## Activity:
Take from the records below each line that holds "computer".

## Provided entries:
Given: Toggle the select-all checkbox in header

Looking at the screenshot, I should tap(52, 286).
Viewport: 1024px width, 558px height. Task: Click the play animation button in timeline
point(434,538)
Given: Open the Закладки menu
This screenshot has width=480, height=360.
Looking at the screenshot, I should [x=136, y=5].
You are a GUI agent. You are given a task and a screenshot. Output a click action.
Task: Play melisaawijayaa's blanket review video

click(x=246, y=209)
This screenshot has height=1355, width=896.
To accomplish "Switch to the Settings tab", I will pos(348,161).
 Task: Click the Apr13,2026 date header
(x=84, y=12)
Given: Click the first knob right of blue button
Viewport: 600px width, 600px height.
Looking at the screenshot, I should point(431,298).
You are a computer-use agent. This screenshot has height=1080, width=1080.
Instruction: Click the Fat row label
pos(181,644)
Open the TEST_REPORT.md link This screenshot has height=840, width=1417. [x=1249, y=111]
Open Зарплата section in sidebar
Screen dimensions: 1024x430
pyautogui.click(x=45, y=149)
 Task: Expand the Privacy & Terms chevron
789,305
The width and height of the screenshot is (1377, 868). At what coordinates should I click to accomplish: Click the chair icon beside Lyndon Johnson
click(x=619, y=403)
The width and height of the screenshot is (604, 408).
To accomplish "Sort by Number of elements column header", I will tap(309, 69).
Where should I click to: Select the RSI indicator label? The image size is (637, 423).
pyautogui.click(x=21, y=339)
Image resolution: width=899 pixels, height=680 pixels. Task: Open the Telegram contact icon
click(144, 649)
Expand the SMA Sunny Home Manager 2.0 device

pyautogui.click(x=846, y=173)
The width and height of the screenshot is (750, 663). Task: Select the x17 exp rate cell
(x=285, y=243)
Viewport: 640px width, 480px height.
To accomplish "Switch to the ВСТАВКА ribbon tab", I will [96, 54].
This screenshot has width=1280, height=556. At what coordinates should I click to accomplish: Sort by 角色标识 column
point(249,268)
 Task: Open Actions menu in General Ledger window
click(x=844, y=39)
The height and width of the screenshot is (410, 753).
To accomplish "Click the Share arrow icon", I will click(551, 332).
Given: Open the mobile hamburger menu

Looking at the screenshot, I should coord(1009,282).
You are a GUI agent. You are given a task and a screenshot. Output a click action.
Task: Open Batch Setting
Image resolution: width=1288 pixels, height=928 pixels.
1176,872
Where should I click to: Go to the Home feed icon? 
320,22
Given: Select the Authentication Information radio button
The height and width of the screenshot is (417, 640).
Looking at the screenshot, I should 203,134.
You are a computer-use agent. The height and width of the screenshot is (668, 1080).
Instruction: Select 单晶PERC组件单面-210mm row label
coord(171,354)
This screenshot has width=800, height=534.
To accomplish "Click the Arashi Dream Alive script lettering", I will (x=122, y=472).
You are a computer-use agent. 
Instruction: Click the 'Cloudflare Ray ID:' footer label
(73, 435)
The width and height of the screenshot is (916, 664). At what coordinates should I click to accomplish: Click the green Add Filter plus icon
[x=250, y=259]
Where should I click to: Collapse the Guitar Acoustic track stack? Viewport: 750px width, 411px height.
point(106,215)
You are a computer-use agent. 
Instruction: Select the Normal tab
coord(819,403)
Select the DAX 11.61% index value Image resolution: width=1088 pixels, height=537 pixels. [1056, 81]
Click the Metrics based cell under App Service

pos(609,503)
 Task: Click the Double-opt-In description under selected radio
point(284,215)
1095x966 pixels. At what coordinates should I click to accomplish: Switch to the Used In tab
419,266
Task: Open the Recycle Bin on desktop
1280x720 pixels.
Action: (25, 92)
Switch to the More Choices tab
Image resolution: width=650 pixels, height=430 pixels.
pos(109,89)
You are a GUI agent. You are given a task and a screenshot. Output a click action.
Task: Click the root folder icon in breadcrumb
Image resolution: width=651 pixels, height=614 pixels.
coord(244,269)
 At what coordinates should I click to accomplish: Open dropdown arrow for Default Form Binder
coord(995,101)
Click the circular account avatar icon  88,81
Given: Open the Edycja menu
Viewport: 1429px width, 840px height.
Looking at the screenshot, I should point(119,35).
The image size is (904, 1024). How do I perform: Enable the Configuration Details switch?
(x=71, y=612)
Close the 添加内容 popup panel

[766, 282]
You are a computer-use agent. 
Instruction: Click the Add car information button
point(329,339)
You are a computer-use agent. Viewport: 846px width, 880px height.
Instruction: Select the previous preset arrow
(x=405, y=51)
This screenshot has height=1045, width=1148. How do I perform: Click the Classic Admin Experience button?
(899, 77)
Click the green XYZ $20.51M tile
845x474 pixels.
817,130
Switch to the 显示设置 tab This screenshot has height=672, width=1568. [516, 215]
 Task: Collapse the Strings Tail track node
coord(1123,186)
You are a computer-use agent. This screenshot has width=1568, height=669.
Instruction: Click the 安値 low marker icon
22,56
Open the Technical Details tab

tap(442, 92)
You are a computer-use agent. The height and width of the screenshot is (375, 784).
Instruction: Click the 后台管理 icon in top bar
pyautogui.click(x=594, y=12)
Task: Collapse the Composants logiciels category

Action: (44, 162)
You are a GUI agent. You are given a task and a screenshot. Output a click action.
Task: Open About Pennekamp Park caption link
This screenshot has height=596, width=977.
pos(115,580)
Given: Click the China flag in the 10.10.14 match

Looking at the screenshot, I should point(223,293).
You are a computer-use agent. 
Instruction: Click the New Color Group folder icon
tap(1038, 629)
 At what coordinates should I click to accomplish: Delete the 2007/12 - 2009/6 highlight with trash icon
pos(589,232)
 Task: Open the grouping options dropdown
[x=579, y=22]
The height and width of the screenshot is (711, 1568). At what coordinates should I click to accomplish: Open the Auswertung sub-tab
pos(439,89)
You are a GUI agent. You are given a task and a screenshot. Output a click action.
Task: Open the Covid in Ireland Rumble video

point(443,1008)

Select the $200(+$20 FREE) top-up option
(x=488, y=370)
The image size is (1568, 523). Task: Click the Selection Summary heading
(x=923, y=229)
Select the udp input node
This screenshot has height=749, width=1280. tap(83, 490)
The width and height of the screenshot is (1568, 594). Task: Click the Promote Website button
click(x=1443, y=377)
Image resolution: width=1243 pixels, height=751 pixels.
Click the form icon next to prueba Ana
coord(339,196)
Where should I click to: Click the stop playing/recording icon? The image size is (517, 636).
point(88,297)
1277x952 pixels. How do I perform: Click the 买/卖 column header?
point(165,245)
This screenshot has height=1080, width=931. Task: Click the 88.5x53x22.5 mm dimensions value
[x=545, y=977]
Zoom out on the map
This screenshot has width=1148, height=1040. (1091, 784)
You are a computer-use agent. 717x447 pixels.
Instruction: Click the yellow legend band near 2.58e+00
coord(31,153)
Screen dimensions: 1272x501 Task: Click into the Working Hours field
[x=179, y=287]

## Task response:
You are a computer-use agent. This screenshot has height=1080, width=1080.
You are a computer-use agent. The height and width of the screenshot is (668, 1080).
You are a computer-use agent. 
You are a computer-use agent. 
You are a computer-use agent. 
You are a computer-use agent. Viewport: 846px width, 880px height.
You are a computer-use agent. This screenshot has width=1568, height=669.
You are a computer-use agent. The height and width of the screenshot is (375, 784).
You are a computer-use agent. 
You are a computer-use agent. 717x447 pixels.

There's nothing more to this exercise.